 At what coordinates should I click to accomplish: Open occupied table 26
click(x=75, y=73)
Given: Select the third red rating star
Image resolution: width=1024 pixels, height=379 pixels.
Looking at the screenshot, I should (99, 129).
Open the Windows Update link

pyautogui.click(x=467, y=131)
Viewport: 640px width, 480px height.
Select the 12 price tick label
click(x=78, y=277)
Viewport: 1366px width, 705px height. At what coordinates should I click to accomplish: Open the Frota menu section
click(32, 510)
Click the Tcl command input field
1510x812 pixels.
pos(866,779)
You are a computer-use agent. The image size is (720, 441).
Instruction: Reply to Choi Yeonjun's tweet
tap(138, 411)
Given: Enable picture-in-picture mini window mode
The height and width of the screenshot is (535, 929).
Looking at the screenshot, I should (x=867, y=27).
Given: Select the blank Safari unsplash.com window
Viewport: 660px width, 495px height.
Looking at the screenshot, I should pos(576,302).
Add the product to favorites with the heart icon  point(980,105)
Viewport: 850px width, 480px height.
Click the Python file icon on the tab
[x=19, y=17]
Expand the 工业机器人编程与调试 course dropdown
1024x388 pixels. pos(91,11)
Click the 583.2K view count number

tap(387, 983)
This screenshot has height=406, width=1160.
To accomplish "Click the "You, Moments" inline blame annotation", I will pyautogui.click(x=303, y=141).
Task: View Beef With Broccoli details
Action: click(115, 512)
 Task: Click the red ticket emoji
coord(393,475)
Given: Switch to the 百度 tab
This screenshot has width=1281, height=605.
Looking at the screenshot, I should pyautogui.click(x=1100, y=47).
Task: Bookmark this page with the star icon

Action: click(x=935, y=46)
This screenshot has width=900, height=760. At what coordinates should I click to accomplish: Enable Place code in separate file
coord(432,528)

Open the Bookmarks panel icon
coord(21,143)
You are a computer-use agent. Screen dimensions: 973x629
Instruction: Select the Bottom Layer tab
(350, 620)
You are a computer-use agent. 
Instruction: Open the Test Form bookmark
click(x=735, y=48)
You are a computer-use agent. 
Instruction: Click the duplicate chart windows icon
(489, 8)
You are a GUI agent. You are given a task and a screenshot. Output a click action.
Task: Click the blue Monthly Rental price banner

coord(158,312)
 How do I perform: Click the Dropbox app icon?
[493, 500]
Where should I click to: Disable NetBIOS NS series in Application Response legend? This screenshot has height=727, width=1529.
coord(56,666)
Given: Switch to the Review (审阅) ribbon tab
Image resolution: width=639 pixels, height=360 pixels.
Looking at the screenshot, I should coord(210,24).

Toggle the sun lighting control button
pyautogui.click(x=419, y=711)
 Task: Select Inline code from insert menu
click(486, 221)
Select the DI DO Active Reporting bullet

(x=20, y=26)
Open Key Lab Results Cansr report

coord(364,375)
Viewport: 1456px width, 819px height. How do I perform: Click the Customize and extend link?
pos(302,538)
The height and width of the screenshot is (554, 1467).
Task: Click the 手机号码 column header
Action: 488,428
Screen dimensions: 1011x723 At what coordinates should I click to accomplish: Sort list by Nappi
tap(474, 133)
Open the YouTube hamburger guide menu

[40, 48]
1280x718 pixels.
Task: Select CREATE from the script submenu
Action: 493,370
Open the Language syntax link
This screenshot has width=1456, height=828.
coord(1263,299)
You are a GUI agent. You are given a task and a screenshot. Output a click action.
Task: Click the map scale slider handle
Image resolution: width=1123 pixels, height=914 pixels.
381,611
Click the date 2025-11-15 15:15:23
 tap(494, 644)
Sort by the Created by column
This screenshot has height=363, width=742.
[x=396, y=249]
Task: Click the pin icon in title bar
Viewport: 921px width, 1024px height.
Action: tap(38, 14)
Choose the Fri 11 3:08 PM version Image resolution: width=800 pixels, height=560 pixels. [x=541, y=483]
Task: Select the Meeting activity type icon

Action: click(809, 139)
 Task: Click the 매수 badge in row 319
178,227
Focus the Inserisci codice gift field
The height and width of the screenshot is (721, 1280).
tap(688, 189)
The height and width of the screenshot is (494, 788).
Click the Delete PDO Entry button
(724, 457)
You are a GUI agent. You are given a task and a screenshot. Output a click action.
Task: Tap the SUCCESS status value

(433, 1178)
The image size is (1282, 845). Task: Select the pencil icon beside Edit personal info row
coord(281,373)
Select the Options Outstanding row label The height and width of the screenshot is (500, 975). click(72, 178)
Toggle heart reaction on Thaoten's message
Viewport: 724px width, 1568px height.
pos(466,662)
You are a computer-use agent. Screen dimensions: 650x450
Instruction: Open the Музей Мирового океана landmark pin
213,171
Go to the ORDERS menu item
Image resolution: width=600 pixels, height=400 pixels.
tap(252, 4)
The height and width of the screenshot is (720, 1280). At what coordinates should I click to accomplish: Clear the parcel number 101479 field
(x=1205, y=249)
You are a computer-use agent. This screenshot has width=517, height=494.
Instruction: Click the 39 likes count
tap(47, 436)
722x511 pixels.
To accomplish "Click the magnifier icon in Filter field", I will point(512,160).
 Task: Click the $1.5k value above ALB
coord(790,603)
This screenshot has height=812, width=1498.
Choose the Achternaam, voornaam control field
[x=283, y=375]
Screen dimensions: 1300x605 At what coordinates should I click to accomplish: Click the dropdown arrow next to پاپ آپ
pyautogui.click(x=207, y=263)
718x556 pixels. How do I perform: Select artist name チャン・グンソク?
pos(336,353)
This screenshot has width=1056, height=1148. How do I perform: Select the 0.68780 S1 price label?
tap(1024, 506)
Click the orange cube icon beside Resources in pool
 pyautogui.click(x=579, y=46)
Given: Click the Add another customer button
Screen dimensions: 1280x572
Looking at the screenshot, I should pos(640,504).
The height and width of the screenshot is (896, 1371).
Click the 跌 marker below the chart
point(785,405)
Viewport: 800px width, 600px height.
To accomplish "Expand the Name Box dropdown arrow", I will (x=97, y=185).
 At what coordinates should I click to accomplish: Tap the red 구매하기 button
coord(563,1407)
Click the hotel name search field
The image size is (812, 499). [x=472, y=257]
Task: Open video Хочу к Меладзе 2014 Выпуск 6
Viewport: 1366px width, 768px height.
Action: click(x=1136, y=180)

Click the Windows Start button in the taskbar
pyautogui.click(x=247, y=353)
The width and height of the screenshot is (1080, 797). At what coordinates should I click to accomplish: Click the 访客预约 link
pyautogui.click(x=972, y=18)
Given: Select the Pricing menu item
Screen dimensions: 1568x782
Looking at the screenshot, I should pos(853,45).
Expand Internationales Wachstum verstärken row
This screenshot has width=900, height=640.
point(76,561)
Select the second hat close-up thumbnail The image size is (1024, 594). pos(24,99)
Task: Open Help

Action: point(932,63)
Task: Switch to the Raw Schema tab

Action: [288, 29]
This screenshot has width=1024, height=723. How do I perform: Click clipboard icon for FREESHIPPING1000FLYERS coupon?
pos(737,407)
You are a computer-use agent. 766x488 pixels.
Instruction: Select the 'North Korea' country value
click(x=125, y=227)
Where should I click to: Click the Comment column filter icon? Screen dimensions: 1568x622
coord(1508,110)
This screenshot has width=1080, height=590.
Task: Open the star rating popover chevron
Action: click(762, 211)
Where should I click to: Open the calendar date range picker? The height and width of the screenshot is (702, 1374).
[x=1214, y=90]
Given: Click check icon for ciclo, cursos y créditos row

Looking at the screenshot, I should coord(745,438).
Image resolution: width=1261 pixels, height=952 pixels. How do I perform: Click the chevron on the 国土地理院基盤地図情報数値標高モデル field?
* * * * * * * * *
TASK REQUIREMENTS: Which of the lines in the material above contain "item"? Copy each one out.

RESPONSE BELOW:
Go to the ORDERS menu item
Given: Select the Pricing menu item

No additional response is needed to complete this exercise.